Show every line of the data that contains the word "heading".

— start DATA FOR THE TASK —

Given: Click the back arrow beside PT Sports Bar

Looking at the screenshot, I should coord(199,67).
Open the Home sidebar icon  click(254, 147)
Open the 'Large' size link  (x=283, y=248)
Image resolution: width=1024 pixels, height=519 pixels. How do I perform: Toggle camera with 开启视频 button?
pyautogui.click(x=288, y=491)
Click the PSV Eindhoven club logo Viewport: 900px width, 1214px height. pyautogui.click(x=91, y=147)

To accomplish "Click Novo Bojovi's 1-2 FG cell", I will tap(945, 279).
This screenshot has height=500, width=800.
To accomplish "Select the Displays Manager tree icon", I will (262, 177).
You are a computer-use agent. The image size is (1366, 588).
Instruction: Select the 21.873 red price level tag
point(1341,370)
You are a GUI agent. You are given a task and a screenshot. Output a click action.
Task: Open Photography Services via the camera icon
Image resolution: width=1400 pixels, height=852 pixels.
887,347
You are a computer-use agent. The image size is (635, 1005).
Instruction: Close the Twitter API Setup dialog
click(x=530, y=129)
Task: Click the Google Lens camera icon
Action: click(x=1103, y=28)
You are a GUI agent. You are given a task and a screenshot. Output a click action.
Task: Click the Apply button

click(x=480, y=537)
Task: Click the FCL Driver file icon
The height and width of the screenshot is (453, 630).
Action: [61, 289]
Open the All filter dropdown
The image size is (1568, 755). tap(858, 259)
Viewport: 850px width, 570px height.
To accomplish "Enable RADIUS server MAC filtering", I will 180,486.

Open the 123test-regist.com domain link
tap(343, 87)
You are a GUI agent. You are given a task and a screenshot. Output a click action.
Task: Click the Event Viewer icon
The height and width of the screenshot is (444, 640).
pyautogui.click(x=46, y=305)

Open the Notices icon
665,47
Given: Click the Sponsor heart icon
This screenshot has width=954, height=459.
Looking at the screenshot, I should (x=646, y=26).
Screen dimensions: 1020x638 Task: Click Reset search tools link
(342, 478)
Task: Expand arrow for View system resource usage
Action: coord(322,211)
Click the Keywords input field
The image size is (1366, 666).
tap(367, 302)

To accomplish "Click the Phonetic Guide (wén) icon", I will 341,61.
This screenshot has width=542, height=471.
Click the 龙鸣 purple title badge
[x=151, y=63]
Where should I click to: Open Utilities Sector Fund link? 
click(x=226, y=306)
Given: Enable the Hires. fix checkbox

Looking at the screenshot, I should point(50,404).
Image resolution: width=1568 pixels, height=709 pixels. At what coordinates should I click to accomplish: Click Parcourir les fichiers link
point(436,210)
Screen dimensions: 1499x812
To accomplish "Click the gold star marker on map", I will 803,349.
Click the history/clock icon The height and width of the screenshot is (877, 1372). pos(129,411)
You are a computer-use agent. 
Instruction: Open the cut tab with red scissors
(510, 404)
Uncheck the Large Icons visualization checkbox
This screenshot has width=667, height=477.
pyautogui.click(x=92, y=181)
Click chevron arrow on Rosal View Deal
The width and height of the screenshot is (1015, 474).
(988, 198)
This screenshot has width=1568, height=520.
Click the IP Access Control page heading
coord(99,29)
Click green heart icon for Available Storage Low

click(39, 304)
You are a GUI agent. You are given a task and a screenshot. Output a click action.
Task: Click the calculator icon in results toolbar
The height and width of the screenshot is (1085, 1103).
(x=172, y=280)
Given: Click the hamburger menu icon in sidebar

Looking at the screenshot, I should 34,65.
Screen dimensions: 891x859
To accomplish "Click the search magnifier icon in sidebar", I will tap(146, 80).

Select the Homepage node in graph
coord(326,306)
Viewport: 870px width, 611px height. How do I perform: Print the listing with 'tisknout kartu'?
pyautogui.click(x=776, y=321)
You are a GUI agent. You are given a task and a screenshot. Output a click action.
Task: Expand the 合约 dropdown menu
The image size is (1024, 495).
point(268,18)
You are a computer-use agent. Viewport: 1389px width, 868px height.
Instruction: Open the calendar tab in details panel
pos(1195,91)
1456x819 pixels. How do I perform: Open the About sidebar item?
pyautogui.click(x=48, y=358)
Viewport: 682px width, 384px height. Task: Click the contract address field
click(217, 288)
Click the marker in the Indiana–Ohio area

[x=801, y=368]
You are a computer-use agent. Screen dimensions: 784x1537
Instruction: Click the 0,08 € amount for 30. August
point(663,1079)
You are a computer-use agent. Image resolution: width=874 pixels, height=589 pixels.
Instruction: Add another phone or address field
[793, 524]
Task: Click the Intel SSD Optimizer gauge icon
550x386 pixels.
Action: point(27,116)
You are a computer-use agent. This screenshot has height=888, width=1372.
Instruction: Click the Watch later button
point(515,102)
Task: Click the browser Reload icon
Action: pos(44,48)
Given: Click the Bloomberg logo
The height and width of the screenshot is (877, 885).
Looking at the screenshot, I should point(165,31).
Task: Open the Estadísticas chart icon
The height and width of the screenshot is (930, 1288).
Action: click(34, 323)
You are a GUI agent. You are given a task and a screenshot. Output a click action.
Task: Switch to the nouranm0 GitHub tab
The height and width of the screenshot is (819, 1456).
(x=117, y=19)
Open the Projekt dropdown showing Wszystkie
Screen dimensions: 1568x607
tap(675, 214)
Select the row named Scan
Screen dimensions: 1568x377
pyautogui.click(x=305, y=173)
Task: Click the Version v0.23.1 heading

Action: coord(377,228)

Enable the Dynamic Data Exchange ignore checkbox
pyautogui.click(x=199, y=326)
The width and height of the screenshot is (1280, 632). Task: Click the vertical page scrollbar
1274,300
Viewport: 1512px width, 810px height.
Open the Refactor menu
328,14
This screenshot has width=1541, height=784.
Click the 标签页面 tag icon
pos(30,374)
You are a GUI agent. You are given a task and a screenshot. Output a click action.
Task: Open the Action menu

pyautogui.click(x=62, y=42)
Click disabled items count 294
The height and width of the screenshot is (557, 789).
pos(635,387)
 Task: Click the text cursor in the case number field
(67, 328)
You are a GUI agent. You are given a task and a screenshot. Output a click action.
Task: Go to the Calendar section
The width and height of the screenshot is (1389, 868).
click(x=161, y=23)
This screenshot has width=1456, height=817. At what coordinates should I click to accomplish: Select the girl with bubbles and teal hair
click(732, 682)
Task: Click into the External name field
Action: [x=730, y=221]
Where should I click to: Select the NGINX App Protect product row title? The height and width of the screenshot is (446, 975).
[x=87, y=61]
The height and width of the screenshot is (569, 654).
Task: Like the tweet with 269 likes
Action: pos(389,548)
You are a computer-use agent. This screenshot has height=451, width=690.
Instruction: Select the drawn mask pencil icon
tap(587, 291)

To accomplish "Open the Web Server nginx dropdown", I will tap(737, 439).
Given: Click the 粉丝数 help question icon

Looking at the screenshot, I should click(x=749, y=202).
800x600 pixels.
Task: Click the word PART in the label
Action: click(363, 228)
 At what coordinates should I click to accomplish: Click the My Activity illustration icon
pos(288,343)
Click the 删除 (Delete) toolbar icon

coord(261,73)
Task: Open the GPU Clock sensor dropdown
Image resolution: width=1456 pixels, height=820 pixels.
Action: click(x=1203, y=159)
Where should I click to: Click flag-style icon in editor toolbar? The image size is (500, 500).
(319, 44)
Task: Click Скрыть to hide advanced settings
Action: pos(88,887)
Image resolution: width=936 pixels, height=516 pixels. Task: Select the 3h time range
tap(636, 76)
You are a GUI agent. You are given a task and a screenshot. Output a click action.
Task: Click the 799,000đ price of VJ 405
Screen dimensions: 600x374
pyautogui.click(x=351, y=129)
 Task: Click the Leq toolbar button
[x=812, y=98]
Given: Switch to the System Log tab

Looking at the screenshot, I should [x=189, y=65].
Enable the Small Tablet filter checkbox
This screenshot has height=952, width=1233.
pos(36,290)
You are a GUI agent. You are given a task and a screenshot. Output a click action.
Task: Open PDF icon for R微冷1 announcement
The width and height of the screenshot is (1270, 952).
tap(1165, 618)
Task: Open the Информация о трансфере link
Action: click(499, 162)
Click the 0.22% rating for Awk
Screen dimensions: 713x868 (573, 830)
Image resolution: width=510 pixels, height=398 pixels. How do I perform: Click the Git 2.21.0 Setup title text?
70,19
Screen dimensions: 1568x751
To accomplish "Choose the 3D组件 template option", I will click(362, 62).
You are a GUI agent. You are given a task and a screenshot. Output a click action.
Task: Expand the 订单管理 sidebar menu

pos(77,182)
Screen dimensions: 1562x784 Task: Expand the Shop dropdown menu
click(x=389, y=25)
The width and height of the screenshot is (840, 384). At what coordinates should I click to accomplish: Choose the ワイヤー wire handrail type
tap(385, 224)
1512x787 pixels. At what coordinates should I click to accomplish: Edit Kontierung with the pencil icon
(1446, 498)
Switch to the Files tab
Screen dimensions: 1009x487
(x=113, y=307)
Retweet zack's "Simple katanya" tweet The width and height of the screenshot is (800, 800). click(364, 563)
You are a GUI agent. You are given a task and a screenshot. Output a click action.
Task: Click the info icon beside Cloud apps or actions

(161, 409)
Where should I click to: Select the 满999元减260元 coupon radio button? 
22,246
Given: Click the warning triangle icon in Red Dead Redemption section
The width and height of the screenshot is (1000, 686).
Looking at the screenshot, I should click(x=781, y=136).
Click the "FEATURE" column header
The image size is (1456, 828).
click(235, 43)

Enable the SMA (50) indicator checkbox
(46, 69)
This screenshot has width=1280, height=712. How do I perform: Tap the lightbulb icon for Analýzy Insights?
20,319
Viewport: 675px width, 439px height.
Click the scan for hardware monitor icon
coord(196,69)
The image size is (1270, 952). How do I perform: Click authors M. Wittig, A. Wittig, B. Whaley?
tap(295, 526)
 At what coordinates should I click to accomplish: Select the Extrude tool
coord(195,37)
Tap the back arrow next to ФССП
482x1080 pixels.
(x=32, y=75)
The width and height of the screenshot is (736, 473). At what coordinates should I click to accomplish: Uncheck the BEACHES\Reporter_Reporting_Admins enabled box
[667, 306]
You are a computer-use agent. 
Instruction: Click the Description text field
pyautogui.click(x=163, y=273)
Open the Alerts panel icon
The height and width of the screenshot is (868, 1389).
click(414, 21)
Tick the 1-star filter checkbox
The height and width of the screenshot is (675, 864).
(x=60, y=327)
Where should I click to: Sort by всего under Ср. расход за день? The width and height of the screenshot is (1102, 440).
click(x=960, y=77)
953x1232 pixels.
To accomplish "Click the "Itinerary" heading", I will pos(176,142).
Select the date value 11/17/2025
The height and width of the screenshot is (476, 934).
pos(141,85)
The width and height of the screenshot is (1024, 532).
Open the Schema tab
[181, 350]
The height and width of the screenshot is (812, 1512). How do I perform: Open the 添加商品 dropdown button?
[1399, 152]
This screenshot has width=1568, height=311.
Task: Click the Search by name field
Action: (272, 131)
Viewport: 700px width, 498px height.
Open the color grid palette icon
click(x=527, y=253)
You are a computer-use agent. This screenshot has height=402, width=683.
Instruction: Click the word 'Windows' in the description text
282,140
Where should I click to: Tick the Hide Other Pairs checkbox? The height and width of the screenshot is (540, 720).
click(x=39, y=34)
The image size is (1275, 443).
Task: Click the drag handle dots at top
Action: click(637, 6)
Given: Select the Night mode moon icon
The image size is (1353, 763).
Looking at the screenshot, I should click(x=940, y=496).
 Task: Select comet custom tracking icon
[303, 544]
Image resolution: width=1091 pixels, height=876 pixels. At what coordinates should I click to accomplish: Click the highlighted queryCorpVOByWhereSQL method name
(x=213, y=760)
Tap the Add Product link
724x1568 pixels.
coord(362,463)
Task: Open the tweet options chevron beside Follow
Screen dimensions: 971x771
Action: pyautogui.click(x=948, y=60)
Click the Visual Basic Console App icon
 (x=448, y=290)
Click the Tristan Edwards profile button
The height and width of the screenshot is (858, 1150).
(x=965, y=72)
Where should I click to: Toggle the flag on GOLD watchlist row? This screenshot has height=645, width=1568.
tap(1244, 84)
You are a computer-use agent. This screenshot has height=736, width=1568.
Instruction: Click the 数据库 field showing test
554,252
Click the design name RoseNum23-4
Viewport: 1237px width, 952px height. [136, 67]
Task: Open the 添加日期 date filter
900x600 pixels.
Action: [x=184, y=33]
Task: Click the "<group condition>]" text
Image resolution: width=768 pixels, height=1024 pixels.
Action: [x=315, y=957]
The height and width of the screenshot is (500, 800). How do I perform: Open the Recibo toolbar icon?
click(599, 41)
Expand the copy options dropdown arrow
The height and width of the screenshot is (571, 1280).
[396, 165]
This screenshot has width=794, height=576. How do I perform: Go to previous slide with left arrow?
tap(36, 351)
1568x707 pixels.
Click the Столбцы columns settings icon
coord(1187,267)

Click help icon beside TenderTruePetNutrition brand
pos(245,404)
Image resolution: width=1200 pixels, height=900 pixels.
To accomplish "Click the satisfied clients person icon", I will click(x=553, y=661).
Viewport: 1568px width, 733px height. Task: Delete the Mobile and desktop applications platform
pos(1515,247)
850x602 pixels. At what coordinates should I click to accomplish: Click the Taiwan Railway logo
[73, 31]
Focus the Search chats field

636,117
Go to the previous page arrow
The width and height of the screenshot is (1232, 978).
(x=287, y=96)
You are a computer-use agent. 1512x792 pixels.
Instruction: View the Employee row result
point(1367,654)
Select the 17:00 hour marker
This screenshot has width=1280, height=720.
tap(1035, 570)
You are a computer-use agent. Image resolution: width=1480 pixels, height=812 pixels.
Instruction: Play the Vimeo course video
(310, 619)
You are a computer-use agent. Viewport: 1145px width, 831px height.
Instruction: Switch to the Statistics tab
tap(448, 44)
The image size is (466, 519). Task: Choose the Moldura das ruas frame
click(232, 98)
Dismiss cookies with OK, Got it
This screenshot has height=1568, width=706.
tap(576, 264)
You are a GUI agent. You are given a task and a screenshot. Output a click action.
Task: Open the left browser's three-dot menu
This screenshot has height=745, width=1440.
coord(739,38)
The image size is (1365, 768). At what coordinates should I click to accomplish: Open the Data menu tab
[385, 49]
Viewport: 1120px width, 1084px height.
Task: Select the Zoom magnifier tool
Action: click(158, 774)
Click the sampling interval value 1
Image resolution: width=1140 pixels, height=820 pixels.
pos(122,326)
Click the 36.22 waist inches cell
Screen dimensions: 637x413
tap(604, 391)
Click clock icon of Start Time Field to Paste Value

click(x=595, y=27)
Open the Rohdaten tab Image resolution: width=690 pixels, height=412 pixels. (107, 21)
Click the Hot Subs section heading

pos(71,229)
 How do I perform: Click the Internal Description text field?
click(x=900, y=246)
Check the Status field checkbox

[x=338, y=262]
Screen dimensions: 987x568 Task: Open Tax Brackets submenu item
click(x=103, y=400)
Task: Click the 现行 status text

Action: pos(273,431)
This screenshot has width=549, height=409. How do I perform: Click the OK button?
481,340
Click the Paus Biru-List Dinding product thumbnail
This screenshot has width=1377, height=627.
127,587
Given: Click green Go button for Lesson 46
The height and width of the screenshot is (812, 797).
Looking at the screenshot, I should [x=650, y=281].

— end DATA FOR THE TASK —

> [RESPONSE TO THIS TASK]
Click the IP Access Control page heading
Task: Click the Version v0.23.1 heading
To accomplish "Click the "Itinerary" heading", I will pos(176,142).
Click the Hot Subs section heading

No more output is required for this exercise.